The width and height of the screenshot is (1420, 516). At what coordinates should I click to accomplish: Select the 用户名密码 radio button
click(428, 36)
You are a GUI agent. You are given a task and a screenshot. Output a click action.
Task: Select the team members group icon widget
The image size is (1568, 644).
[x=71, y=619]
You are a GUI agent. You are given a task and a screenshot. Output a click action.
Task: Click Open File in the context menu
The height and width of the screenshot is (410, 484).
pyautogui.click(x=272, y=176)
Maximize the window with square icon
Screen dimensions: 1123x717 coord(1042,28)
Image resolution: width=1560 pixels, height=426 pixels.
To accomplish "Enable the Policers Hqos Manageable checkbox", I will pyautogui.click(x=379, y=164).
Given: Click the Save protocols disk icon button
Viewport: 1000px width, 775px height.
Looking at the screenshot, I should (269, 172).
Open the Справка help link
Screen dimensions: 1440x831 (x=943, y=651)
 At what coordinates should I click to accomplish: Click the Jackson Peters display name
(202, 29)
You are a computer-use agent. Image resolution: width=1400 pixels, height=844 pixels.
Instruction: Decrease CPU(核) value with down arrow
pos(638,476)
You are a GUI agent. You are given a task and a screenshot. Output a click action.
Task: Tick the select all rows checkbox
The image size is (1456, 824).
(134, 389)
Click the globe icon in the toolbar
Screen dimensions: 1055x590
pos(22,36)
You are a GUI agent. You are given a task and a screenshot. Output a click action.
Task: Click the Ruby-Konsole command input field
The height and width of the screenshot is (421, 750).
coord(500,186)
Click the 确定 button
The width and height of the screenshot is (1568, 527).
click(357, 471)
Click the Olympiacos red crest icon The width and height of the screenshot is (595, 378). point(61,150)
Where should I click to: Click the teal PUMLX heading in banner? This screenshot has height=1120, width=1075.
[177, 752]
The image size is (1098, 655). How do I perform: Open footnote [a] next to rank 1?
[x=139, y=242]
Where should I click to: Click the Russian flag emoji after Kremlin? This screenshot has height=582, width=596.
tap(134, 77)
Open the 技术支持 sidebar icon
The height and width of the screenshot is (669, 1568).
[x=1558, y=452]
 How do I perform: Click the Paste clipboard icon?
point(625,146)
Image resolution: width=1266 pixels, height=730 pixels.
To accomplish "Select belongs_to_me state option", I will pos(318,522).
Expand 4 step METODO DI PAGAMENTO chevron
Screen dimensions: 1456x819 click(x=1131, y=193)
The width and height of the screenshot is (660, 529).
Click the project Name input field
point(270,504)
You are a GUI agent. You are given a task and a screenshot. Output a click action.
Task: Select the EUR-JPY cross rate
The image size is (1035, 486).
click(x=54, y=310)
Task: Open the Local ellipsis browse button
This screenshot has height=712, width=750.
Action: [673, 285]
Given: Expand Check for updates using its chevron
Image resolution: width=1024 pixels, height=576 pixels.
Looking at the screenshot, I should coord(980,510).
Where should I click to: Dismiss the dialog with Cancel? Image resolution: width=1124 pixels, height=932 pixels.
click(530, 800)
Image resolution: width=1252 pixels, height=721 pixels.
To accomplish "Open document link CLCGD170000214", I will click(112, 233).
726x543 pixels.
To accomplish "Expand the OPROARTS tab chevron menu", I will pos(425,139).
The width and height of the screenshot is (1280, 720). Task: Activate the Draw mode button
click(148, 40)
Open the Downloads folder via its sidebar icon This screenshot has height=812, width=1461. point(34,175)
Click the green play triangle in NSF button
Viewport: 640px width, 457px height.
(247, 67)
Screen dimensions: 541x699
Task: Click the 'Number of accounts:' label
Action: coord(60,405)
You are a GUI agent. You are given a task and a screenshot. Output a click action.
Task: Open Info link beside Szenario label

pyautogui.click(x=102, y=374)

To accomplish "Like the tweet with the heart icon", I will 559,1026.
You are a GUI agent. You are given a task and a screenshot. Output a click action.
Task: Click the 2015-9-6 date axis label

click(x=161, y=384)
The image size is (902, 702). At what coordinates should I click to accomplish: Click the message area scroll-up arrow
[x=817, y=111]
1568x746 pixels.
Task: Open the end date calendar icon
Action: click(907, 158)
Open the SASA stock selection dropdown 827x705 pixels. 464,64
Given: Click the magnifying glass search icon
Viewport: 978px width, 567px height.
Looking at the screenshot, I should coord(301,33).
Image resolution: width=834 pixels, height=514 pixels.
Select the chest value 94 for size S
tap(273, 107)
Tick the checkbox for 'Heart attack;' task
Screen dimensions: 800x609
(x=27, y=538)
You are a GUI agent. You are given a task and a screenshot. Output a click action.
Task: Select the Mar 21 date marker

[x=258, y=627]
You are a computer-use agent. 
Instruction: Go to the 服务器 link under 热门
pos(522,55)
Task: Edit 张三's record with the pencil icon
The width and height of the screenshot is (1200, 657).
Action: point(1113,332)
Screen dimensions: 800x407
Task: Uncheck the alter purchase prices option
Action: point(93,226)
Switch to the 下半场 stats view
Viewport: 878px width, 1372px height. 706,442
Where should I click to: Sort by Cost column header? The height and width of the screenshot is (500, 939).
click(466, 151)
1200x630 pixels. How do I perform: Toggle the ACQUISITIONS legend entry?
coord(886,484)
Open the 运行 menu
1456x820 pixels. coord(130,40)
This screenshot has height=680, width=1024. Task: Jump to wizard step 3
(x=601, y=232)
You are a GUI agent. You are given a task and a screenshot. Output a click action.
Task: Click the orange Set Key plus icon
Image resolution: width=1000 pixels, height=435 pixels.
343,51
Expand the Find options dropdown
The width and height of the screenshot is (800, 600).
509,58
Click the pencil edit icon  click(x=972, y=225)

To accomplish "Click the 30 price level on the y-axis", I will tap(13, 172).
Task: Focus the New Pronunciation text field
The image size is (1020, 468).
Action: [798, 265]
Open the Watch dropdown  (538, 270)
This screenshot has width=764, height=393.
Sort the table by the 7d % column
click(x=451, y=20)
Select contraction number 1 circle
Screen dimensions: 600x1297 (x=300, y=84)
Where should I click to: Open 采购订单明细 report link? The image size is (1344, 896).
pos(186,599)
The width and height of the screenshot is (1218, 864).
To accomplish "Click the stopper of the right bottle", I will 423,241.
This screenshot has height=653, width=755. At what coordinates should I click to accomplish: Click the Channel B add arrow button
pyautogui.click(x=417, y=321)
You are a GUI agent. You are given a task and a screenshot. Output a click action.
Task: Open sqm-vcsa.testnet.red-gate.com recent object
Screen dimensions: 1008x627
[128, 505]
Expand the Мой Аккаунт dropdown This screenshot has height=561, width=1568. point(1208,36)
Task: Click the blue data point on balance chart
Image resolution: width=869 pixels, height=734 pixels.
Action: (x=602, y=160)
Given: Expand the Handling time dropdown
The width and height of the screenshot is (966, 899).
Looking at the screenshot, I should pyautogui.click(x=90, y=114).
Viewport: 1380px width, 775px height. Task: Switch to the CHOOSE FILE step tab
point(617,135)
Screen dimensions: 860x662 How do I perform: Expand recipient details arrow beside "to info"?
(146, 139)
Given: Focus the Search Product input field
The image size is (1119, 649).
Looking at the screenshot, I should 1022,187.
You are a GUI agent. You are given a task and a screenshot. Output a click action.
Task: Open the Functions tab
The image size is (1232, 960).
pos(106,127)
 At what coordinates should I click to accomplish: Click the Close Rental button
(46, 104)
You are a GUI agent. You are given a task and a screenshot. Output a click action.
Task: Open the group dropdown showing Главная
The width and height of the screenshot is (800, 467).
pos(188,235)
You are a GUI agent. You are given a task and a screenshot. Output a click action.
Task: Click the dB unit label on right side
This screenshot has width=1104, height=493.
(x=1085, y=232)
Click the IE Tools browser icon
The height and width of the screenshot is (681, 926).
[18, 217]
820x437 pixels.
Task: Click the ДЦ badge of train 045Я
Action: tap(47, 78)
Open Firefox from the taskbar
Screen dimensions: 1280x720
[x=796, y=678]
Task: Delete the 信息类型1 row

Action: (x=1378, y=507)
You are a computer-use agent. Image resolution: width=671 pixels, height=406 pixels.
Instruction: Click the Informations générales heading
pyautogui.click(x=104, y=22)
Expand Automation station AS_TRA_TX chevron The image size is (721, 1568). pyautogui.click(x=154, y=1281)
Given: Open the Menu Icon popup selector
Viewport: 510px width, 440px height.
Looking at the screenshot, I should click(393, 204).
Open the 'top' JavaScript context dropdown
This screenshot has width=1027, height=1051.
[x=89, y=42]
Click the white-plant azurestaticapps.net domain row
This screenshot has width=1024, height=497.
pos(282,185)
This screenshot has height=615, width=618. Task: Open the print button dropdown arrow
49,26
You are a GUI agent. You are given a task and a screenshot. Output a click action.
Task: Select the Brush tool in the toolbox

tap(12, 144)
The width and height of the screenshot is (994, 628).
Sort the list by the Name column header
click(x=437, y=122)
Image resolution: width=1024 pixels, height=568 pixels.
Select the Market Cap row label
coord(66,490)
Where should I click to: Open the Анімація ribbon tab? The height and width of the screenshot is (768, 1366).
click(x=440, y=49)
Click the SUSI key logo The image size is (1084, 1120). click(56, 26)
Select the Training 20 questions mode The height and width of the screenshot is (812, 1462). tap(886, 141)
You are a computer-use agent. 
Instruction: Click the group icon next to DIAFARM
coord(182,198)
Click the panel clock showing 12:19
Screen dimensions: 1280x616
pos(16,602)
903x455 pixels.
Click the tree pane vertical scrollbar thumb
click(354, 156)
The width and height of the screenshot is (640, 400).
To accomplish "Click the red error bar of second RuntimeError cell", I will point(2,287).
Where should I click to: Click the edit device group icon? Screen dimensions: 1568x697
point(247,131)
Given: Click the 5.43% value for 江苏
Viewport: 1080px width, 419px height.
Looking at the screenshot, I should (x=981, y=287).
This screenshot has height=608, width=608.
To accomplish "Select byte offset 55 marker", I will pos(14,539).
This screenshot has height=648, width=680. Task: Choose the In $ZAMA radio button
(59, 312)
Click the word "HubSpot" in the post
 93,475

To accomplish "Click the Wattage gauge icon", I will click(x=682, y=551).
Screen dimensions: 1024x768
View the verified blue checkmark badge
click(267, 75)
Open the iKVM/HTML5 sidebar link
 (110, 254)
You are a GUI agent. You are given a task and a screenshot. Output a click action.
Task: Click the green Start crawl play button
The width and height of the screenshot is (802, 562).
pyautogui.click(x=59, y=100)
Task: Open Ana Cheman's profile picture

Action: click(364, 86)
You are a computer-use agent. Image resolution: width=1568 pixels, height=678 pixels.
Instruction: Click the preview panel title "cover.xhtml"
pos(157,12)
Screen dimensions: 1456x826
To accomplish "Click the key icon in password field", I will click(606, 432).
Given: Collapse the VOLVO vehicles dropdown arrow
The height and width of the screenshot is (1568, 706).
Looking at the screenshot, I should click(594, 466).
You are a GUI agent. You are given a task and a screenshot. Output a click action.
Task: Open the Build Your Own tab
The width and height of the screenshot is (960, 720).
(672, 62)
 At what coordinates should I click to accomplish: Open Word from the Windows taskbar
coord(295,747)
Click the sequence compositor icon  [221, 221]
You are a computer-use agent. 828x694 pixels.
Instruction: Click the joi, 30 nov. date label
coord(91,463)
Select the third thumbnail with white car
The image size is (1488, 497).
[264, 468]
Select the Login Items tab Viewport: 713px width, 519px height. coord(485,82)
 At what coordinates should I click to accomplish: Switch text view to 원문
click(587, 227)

● ● ● ● ●

*REQUIRED WORK*:
Wherever the line holding "Open the iKVM/HTML5 sidebar link" falls in the entries above, copy exactly from it through the line holding "Task: Open the Build Your Own tab", inclusive, and add nothing.

*TASK RESPONSE*:
Open the iKVM/HTML5 sidebar link
 (110, 254)
You are a GUI agent. You are given a task and a screenshot. Output a click action.
Task: Click the green Start crawl play button
The width and height of the screenshot is (802, 562).
pyautogui.click(x=59, y=100)
Task: Open Ana Cheman's profile picture

Action: click(364, 86)
You are a computer-use agent. Image resolution: width=1568 pixels, height=678 pixels.
Instruction: Click the preview panel title "cover.xhtml"
pos(157,12)
Screen dimensions: 1456x826
To accomplish "Click the key icon in password field", I will click(606, 432).
Given: Collapse the VOLVO vehicles dropdown arrow
The height and width of the screenshot is (1568, 706).
Looking at the screenshot, I should click(594, 466).
You are a GUI agent. You are given a task and a screenshot. Output a click action.
Task: Open the Build Your Own tab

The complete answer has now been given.